У меня дрожат руки. Я качаю головой. Да, больше всего на свете мне хочется убежать, но нас вернут. Мадам, пребывающая в своей сказочной стране, созданной опиатами, обвинит Габриеля в шпионаже и прикажет его убить. И совершенно не ясно, что она сделает со мной. Мне повезло, что я похожа на ее умершую дочь. Из-за этого она симпатизирует мне, что, конечно, несправедливо по отношению к другим девушкам. Я чувствую, как между мной и мадам устанавливается осторожное доверие. Если удастся укрепить это доверие, появится шанс получить больше свободы. С Линденом это сработало, но здесь у меня надежд меньше. Сирень самая доверенная девица мадам. Ей поручают собирать деньги, вести обучение, распоряжаться нарядами и представлениями. Но я что-то не заметила, чтобы Сирень была к свободе ближе, чем все остальные.
Тем не менее расположение мадам лишним не будет.
— Просто поцелуй меня, — говорю я, закрывая нашу клетку на защелку и пятясь к центру.
6
Я совершенно выжата. Заползаю под одеяло в нашей зеленой палатке. Здесь нет дыма, хотя я уже привыкла и к постоянному мареву от опиатов мадам, и к духам, которыми себя поливают девицы.
Габриель сидит рядом, вынимая крашеные перья из моих волос, разбирая «корону» на отдельные фрагменты. Он аккуратно втыкает их в земляной пол. Смотрит.
— Что случилось? — спрашиваю я.
Уже очень поздно. Или очень рано. Когда мы вышли из клетки, на темно-синем небе уже проступали полосы рассвета.

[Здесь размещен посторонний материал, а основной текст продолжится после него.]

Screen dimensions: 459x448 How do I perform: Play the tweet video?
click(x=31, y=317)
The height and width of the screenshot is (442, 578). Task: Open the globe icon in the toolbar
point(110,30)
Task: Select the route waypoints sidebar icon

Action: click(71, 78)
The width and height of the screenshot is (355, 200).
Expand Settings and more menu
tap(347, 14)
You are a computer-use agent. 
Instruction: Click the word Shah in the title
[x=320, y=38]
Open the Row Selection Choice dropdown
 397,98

— Они на тебя пялились, — говорит он. — Все мужчины.
Я стараюсь не думать об этом.
Я не позволила себе смотреть на то, что происходило за пределами моей клетки. Чтобы не слышать шорохов и бормотания, сосредоточилась на веселой музыке, звучавшей вдали. Спустя какое-то время все слилось воедино. С прутьев клетки свисали шелковые шафры, касались нашей кожи. Габриель поцеловал меня, а я приоткрыла губы и опустила веки. Все превратилось в один короткий темный сон. Несколько раз Габриель шепотом призывал меня проснуться, и, открывая глаза, я читала в его взгляде мрачную тревогу. Помню, как повторяла: «Все хорошо».
Эти же слова вырываются у меня и сейчас. «Все хорошо» превратилось в мантру.

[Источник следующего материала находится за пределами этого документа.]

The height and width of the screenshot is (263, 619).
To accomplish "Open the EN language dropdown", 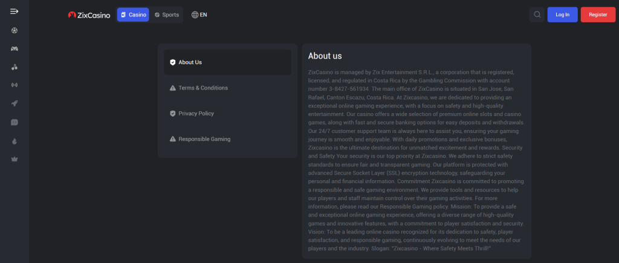I will tap(199, 15).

— Рейн, — шепчет он, — мне тут все не нравится.
— Ш-ш, — отвечаю я. Веки у меня слишком тяжелые. — Просто немного полежи рядом со мной.
Он не ложится. Я ощущаю легкие прикосновения к своей спине и понимаю, что Габриель откалывает от моего платья перья, по одному.
Дни пролетают мимо — в пурпуре, зелени и шелушащейся позолоте, которая осыпается с покрашенных прутьев, словно гибнущие империи с древа истории. Вокруг меня сплошная темнота. Я будто нахожусь в каком-то туннеле, бездумно двигаюсь во времени между сном и ежедневными представлениями.
Где-то далеко встревоженный голос любимого произносит, что пора убираться, что это надо прекратить. Но в следующую секунду Габриель целует меня, подхватывает под мышки, и я проваливаюсь в него.
Чертово колесо вращается, оставляя в небе полосы света. Девицы кудахчут и блюют. Дети снуют, словно тараканы. Охранники держат свои пистолеты на виду в качестве предостережения.
Холодная вода бьет мне в лицо, пенистая и громкая. Я отфыркиваюсь.
— Ты меня слушаешь? — сурово шепчет Габриель.
Мы в нашей зеленой палатке. Вокруг нас полно перьев.
— Нам надо уходить. Немедленно, — говорит он. Я пытаюсь сфокусировать взгляд на его лице. — Ты становишься одной из них.